The mechanism is what researchers call “metacognitive laziness”: students using a generic chatbot tend to ask directly for the solution and implement it, skipping the intermediate stages. In other words, they delegate the cognitive effort that constitutes learning.
There is also a neuroscientific study from the MIT Media Lab, titled Your Brain on ChatGPT, which deserves to be recounted with more precision than the media have done. The research team led by Nataliya Kosmyna divided fifty-four university students in the Boston area into three groups: those who wrote essays using ChatGPT, those who used a search engine, and those who worked without any external support. Over four sessions distributed across several months, participants wore an EEG helmet that measured brain connectivity during writing. The results of the first three sessions are the ones that made the headlines: the group using ChatGPT showed the lowest neural connectivity, and more than eighty-three percent of its members could not remember the content of their own essay a few minutes after submitting it. Headlines such as “ChatGPT erodes critical thinking” or “AI makes us stupid” circulated worldwide before anyone read the paper in full—many pages that journalists, as I have noted elsewhere, are unlikely to have explored even with the help of the feared AI. Yet the paper also reported a second piece of news, buried in the body of the analysis and almost absent from the conclusions: in the fourth session, when the group that had always written without support switched to using ChatGPT, the EEG recorded a surge in connectivity across all frequency bands, memory of the content remained comparable to the controls, and the quality of the essays improved significantly compared to all other cases. In other words, the alarming result captures a passive and delegating use of the tool; the ignored result suggests that the opposite sequence preserves neural engagement and improves the outcome.

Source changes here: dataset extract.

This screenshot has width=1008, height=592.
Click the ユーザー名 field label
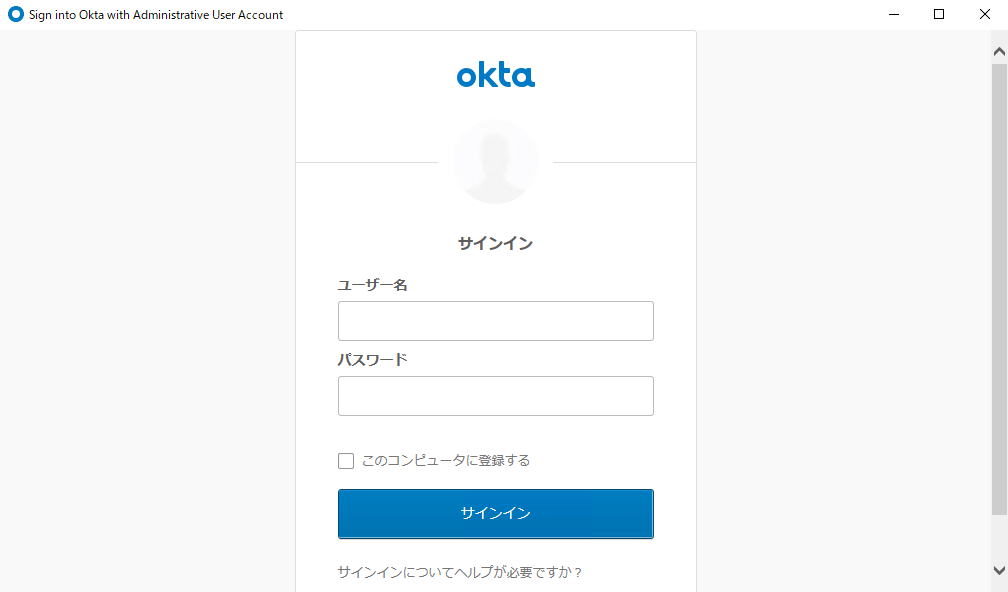[x=373, y=285]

Several neuroscientists also pointed out that lower brain activation does not automatically mean a worse-functioning brain: cognitive efficiency often translates into less activation, not more, and no one claims that the keyboard degrades thinking compared to handwriting simply because it reduces activity in the theta network. The point is not whether the tool reduces effort—which of course it does, that is its purpose—but whether that reduction occurs at a stage when the effort was necessary to acquire the skill. For a professional, reducing cognitive load is precisely the point of the tool: it would be foolish to tell a doctor that he is not refining his hearing enough if he uses a stethoscope. For a student, however, cognitive load often coincides with learning.
From this comes the teaching principle that appears throughout the report and that I also suggested during the meeting: do not produce the result—guide me to the result. The studies showing positive effects all share this structure.
A school that thinks it can prohibit these tools or pretend they do not exist is already out of touch with reality. These students use them every day with naturalness and increasing competence. AI has already entered the school, and teachers must have a role in how it is used. To do that, talking with students and learning alongside them may be the best strategy.